_WORK ORDER:_ In the data, extract each line that holds the string "agent".

━━━━━━━━━━

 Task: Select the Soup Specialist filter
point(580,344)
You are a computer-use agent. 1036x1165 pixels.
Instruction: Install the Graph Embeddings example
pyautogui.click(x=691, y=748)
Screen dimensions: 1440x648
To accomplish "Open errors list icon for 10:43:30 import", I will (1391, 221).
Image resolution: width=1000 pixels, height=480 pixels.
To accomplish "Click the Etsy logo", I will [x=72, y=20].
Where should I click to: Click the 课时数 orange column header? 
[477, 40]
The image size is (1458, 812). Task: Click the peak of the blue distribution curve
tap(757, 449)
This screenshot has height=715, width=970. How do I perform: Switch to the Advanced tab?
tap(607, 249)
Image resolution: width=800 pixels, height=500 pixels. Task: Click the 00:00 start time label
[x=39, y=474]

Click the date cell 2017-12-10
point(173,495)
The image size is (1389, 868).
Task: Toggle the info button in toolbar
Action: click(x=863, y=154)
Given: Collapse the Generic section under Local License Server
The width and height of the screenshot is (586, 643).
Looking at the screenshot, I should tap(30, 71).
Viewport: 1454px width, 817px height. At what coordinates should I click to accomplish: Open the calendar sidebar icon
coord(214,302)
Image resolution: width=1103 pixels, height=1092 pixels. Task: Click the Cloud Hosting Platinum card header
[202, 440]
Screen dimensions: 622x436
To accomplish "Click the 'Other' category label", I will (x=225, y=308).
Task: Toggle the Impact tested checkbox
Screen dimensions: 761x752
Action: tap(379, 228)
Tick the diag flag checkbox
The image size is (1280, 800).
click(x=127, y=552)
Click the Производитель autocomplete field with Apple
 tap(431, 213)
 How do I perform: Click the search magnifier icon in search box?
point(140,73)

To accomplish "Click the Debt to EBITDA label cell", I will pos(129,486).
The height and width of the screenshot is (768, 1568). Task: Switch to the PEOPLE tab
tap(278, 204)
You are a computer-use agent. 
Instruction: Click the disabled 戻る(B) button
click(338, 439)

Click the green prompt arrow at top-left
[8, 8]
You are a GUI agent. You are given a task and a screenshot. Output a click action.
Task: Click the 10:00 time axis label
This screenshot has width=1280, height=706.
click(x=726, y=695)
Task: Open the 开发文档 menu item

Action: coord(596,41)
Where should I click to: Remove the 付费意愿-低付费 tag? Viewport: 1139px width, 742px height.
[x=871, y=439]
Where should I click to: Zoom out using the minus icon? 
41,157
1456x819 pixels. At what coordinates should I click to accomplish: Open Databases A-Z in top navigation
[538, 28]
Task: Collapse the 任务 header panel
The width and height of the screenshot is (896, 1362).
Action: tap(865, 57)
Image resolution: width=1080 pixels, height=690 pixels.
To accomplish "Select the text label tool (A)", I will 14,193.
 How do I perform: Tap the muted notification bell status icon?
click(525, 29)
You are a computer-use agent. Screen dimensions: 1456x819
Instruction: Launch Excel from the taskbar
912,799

━━━━━━━━━━

_WRITTEN SOLUTION:_
You are a computer-use agent. 1036x1165 pixels.
You are a computer-use agent. 
You are a GUI agent. You are given a task and a screenshot. Output a click action.
You are a computer-use agent. Screen dimensions: 1456x819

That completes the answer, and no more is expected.